Katy O’Brian ve Kristen Stewart‘ın başrollerini paylaştığı film, Ed Harris başta olmak üzere tüm yardımcı oyuncu kadrosuyla da dikkat çekti. Sundance Film Festivali‘nde yapılan prömiyerin ardından övgüler alan Love Lies Bleeding, şu sıralar yılın en çok tartışılan filmleri arasında yerini aldı bile.

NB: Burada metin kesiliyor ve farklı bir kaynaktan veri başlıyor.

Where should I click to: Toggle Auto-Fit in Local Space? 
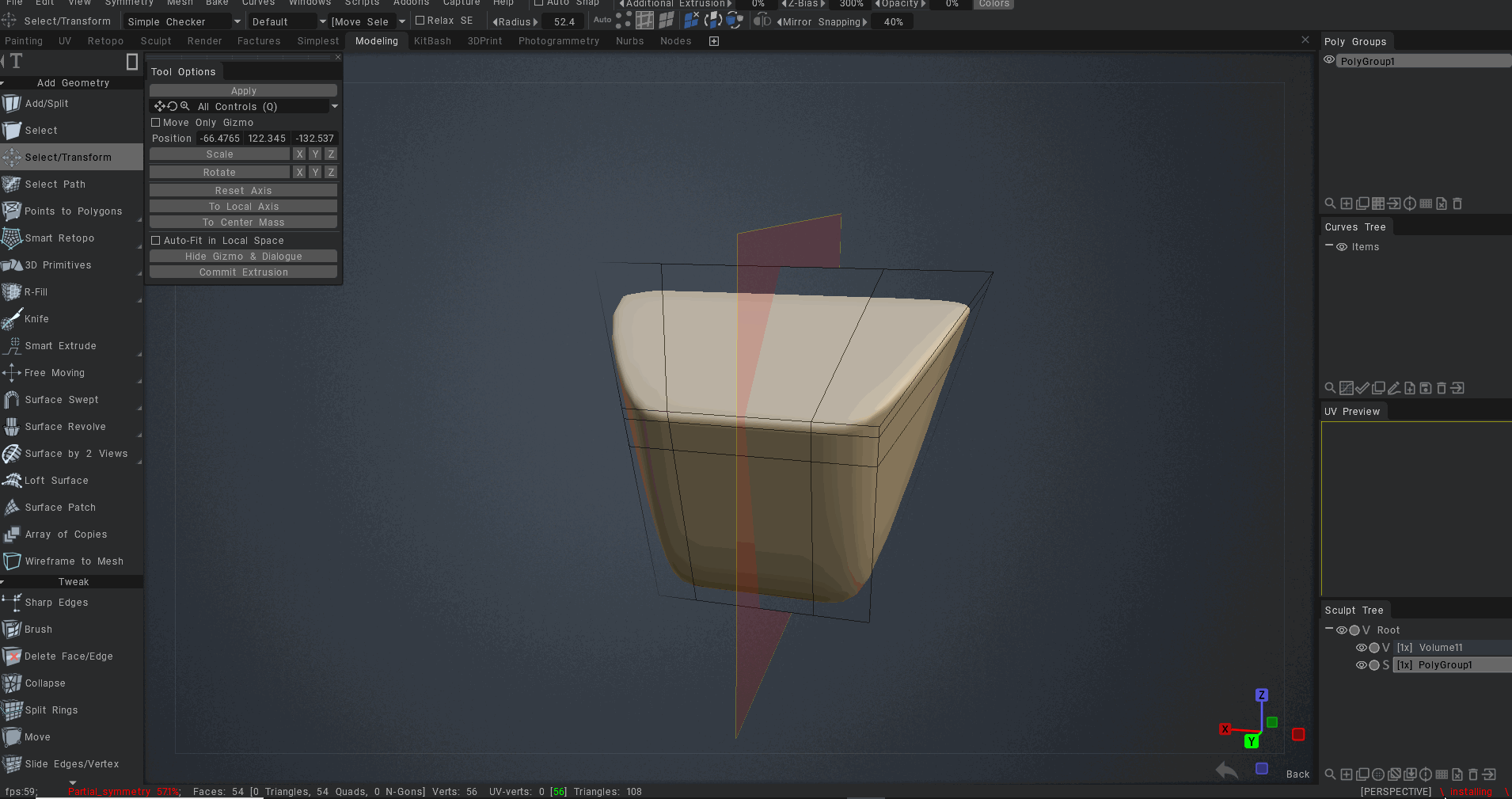(x=156, y=241)
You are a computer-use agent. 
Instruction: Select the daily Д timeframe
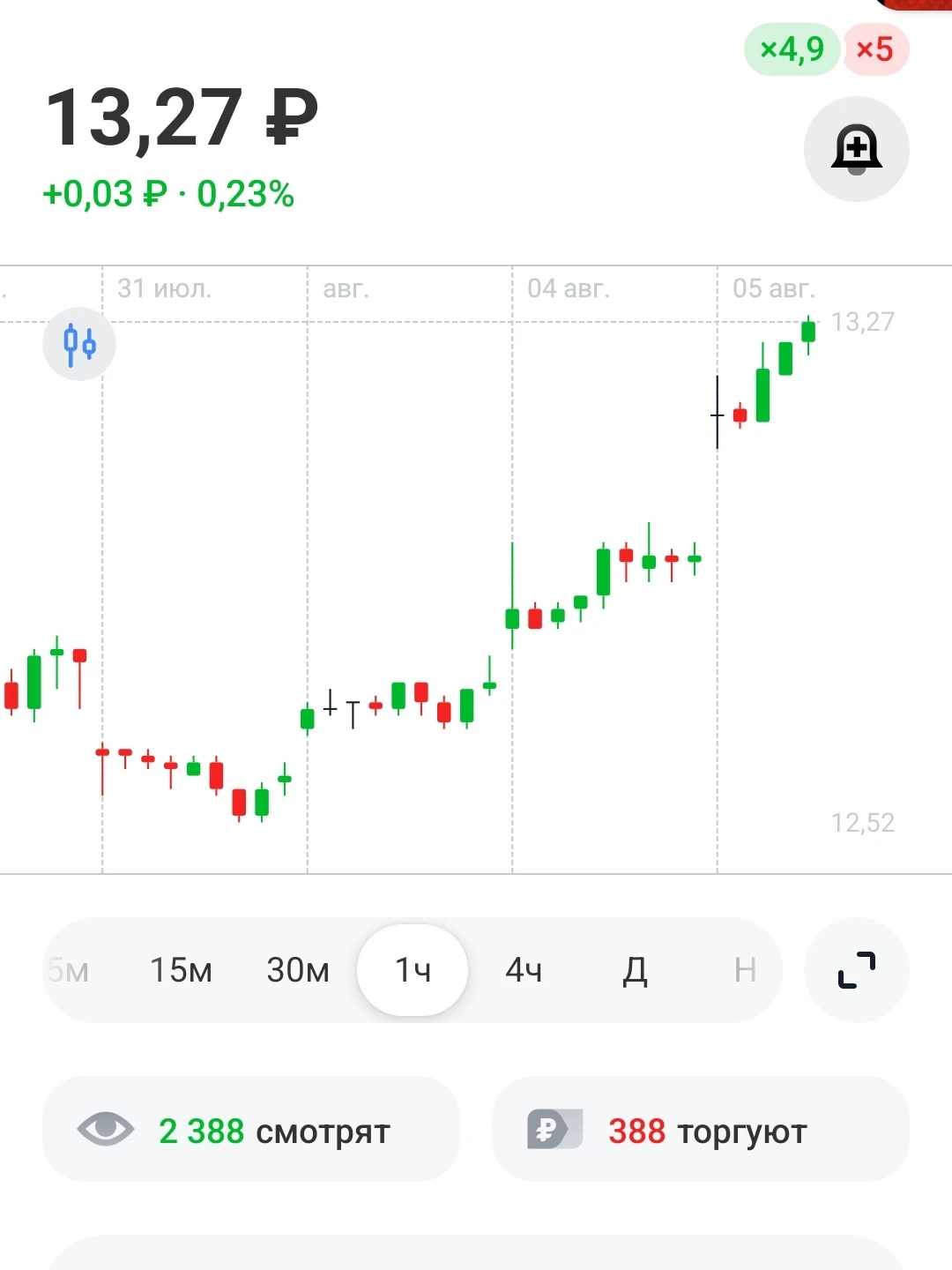(635, 971)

Bu Sizin Bildiğiniz, Alıştığınız Suç Filmlerinden Değil
Spor salonu müdürü Lou’nun (Kristen Stewart), Las Vegas’taki bir yarışmaya giderken kasabadan geçen vücut geliştirmeci Jackie’ye (Katy O’Brian) aşık olmasını konu alan Love Lies Bleeding, alıştığımız veya yıllardır şahit olduğumuz klasik suç/intikam filmlerinden biri değil. Rose Glass, gerçeküstücülüğü neo-noir bir atmosferle birleştirerek izleyiciye sürprizlerle ve şaşırtıcı anlarla dolu bir yolculuk, hatta deneyim sunuyor.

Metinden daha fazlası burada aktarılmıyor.